By the time he was 18, he'd won every karting championship in the nodding sunflower fields of the Midwest and beyond and had hauled home enough gaudy ceremonial hardware to shame a Caesar. By his own account he was a happy kid, carefree in fact, not given to bouts of melancholy or rage.

In 1989 he moved up to the bigger, faster cars, the midgets and sprints and modifieds, brutal, butt-ugly open-wheel roadsters notorious for their lethal power-to-weight ratio. They could fire you down a straightaway as though you'd been launched from a carrier, or kick you around until you were tumbling end over end and tearing up a hundred yards of catch fence on your way to the hospital and the Sports-Center highlight reel. By 1995 he'd won everything there was to win in every class.

## Work instruction 1
According to the racing passage, in what year did the driver move up to the bigger, faster cars?
## Work instruction 2
Proceed with the passage about the young racer's career, writing on from its final sentence.

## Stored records
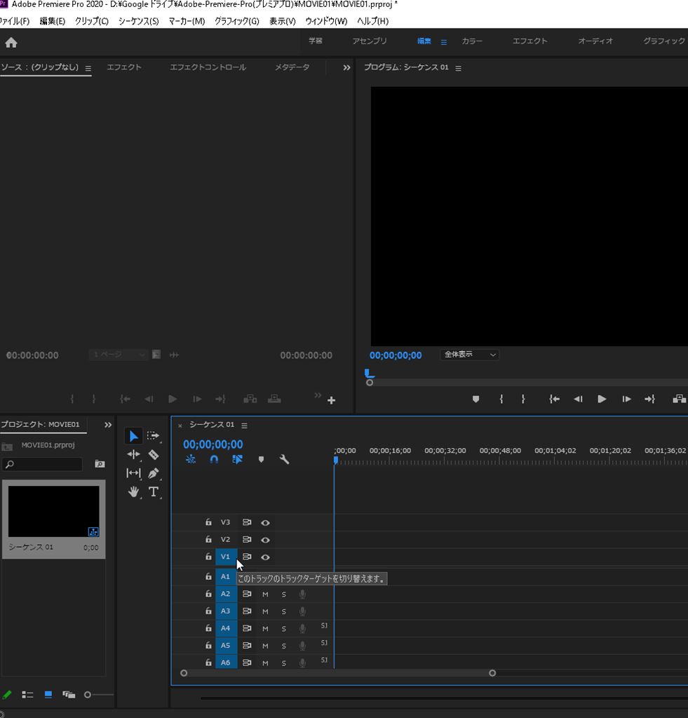Open the シーケンス(S) menu
The image size is (688, 718).
point(138,21)
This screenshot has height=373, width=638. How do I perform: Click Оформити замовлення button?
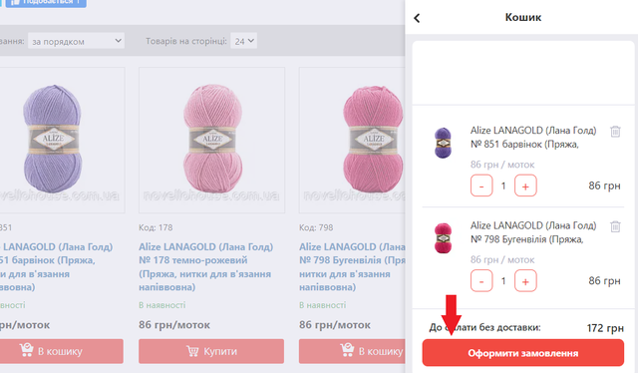pyautogui.click(x=522, y=353)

## Written reply 1
1989

## Written reply 2
The next year he moved up to the Indy Racing League, driving the cars he'd so often dreamed about. In 1996 he was the series' rookie of the year. In '97 he won the series' championship. These are the sleekest, sexiest cars running regularly on this continent, only slightly less sophisticated technologically than the incomparably expensive and complex cars of Formula One. For handling, for horsepower and for sheer swagger, they are almost unmatched. The only thing an Indy car can't do is make you famous.

That's because by the late '80s stock car racing had overtaken open-wheel racing in this country as the prime mover of money and mythology in the field of automotive entertainment. In '98, eager to test himself in the littlest big league in America, Stewart signed a contract to wrangle stock cars for Joe Gibbs, starting out in NASCAR's triple A Grand National Division. When he moved into Cup racing, the majors, in '99, when he won three races and had 12 top-five finishes and folded more than $3 million in prize money into his wallet and won the rookie of the year award and wound up the year fourth in championship points for the best finish by a rookie since LBJ was president, what shocked him was not his great success—for he was a Professional Racecar Driver after all, and a good one—but his electrifying new fame.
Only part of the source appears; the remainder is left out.